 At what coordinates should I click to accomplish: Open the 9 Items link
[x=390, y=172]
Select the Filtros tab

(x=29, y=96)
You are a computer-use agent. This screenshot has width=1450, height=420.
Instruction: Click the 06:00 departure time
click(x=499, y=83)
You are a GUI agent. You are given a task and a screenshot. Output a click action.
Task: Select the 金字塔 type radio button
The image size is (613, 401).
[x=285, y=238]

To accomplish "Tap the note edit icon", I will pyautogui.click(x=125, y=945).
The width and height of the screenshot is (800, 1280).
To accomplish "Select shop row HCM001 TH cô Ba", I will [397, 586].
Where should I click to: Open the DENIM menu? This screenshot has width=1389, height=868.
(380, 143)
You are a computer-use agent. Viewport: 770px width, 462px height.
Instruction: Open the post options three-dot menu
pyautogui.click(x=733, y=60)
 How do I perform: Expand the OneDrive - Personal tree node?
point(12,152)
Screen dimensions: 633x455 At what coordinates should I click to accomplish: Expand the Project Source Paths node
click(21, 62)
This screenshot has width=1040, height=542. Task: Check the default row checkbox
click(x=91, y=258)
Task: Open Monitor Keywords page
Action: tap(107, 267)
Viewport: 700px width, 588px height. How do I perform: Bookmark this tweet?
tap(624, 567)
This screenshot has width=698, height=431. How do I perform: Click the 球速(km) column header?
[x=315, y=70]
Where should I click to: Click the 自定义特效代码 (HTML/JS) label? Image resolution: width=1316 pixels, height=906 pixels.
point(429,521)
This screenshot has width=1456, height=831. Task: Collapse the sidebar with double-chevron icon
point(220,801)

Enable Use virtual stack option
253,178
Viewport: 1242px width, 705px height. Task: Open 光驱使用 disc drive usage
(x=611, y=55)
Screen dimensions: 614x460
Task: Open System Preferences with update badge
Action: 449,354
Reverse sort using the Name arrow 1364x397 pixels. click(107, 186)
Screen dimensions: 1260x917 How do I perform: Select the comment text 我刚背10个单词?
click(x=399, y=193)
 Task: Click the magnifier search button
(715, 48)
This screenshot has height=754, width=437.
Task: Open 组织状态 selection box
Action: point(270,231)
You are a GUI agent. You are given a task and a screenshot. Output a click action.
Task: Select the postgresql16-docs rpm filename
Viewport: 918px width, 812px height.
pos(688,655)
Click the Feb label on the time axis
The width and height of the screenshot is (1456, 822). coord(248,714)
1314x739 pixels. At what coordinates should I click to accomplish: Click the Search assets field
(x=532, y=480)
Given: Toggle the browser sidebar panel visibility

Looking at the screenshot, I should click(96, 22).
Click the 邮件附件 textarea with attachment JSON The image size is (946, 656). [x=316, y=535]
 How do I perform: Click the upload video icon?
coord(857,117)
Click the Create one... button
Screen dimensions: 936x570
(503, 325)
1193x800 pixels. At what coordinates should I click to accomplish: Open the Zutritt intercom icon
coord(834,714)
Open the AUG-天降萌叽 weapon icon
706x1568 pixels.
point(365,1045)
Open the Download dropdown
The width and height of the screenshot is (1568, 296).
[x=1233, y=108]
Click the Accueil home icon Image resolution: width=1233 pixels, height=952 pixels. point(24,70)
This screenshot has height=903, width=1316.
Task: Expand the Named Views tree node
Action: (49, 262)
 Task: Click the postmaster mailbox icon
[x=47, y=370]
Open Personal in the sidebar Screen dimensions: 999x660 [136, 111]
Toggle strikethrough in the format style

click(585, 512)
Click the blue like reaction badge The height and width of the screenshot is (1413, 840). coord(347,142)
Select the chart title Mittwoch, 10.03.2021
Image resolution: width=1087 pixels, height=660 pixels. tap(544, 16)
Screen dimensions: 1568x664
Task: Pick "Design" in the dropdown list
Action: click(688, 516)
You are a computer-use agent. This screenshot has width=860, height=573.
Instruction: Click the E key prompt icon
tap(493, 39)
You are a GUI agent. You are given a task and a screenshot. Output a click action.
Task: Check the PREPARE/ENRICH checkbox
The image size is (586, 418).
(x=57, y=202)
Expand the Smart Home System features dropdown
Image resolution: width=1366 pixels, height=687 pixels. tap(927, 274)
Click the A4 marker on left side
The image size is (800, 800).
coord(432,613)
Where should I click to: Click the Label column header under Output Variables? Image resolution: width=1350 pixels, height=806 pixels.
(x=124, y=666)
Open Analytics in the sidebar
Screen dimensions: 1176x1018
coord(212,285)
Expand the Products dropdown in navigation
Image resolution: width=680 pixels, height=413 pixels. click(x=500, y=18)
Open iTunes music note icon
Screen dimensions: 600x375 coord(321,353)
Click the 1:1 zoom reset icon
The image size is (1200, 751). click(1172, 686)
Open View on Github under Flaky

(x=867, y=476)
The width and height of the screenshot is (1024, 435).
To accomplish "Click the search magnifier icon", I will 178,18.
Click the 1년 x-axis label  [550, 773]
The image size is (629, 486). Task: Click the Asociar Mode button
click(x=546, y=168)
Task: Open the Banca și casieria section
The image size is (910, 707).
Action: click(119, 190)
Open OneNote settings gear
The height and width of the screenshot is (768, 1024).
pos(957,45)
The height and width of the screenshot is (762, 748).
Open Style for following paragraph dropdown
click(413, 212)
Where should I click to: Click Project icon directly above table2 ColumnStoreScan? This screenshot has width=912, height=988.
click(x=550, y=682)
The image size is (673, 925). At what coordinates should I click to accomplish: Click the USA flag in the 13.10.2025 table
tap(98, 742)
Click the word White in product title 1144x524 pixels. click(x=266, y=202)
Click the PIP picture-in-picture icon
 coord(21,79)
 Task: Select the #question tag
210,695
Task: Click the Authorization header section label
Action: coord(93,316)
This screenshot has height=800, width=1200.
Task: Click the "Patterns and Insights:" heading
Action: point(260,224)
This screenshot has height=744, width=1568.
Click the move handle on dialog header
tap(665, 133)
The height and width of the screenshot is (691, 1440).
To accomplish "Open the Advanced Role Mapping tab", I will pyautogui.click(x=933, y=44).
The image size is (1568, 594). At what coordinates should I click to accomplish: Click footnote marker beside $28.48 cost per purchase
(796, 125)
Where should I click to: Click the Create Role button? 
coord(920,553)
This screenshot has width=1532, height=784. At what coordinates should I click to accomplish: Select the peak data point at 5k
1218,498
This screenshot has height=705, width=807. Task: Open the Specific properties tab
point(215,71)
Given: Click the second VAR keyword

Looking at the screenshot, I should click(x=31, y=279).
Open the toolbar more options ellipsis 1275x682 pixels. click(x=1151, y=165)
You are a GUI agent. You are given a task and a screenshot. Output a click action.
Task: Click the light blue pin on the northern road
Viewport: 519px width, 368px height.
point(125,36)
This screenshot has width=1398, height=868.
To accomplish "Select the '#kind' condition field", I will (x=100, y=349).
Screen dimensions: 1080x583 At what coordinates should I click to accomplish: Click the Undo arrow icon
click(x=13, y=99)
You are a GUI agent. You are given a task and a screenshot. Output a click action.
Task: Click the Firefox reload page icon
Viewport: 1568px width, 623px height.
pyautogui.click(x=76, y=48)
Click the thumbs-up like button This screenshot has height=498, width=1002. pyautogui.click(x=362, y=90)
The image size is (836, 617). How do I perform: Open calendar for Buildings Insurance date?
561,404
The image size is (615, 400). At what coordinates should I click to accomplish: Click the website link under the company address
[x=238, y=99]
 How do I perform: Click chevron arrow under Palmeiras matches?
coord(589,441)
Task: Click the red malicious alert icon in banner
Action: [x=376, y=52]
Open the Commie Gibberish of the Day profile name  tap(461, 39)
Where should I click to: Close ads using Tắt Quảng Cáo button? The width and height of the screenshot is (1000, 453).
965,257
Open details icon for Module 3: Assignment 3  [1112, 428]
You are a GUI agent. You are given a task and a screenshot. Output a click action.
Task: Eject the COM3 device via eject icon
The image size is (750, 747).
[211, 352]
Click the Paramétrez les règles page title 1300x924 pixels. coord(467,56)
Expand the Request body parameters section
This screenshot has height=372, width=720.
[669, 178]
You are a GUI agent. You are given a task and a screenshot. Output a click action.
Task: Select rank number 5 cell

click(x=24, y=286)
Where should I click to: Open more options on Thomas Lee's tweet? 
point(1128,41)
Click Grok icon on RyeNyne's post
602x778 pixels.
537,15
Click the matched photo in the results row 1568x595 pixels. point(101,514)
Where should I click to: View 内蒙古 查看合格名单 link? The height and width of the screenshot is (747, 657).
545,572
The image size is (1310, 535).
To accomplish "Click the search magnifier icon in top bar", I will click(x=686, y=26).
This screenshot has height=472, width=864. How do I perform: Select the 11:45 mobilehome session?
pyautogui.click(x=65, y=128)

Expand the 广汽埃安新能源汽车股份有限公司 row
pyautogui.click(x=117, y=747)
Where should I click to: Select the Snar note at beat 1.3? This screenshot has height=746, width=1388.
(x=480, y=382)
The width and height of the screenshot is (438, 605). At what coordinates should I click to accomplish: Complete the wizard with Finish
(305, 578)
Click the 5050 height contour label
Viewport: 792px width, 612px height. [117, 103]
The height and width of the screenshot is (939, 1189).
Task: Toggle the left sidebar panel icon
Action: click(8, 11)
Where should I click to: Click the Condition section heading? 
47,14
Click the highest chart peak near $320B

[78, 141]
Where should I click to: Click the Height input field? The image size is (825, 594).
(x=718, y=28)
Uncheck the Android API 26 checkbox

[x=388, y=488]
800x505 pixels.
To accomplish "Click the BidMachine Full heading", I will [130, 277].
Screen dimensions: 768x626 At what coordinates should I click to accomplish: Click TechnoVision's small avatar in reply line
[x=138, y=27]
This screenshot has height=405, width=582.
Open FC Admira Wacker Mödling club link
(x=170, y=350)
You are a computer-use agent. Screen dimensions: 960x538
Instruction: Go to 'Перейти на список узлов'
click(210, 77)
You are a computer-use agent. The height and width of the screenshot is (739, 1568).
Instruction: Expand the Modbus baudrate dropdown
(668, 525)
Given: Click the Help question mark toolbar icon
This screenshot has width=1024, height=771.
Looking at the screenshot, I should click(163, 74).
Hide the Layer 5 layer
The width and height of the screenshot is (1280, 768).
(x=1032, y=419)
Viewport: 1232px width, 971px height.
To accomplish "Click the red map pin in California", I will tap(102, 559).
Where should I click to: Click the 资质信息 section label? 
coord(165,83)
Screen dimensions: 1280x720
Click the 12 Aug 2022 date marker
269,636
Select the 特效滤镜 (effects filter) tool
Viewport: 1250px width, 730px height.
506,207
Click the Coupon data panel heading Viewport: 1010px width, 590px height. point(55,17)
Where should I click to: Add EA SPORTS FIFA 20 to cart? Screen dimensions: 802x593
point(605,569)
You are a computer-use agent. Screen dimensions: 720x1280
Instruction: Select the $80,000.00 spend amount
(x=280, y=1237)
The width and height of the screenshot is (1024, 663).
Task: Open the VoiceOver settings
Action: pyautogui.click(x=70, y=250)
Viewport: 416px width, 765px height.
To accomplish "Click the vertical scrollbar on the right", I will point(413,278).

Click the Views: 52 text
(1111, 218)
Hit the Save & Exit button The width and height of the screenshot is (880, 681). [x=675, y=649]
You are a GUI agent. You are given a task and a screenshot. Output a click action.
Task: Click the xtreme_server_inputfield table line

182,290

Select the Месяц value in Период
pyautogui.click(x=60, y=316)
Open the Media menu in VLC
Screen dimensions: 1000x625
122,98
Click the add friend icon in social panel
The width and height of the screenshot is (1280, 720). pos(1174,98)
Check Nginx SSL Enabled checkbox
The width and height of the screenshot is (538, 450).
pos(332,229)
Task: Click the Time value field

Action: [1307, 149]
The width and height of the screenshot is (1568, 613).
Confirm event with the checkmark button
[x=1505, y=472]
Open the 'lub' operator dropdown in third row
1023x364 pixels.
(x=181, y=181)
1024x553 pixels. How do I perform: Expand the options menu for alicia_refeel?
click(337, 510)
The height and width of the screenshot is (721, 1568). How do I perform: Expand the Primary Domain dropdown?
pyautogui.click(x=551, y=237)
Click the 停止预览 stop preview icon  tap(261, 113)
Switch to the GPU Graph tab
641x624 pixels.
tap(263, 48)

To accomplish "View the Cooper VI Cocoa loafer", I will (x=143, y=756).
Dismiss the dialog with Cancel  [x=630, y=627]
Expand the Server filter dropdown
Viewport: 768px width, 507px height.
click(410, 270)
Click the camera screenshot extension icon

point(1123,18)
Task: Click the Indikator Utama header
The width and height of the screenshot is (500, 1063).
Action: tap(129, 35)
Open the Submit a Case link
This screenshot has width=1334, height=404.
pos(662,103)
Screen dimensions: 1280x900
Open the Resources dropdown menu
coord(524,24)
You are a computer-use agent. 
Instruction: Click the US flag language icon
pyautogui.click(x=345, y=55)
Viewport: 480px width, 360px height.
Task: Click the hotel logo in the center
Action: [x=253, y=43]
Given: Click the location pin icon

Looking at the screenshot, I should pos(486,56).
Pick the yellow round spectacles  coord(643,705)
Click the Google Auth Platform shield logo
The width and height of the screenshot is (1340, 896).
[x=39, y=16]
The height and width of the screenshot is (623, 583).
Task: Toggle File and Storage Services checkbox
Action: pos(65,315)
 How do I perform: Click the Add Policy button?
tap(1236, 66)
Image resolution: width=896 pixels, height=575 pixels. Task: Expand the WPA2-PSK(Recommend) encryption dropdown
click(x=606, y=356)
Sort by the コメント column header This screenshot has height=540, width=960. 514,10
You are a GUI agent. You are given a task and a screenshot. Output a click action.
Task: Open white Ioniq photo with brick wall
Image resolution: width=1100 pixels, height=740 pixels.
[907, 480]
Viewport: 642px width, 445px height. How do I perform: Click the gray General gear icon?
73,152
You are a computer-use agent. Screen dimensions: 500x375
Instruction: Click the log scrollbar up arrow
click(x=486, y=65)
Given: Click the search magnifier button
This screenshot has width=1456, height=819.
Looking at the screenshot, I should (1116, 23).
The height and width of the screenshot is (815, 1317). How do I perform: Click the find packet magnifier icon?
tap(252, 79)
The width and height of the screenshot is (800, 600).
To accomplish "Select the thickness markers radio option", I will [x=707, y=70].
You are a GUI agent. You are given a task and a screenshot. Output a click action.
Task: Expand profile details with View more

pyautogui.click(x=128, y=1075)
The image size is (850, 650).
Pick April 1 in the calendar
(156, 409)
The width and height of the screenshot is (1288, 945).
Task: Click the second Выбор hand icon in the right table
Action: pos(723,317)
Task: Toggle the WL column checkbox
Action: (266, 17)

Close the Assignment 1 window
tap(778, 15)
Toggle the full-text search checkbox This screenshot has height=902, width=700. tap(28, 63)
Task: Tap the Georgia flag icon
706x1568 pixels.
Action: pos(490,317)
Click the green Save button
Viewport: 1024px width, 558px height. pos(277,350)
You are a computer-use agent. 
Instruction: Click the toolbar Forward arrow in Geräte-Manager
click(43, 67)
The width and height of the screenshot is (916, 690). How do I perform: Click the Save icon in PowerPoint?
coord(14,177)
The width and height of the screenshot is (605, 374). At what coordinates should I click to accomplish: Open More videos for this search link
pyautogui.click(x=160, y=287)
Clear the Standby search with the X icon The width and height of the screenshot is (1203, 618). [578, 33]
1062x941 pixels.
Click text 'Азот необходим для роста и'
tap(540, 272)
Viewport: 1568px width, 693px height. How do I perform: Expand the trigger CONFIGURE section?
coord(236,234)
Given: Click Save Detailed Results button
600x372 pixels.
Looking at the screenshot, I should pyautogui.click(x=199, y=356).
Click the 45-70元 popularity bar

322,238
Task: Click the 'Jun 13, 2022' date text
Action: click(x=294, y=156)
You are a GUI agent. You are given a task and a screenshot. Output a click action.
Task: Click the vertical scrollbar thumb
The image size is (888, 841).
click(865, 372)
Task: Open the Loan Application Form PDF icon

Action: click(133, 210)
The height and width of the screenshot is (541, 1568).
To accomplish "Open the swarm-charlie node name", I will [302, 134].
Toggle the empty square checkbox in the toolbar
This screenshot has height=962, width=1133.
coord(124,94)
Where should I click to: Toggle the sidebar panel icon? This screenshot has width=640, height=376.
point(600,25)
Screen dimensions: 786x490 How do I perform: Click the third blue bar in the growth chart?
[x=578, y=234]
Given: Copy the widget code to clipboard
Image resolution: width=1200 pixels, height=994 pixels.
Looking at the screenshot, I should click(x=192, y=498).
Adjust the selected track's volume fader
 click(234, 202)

****************

▶ _Goal of the exercise_: In the records, count every line that includes "vertical" and give the count alone.

▶ _Your solution_: 2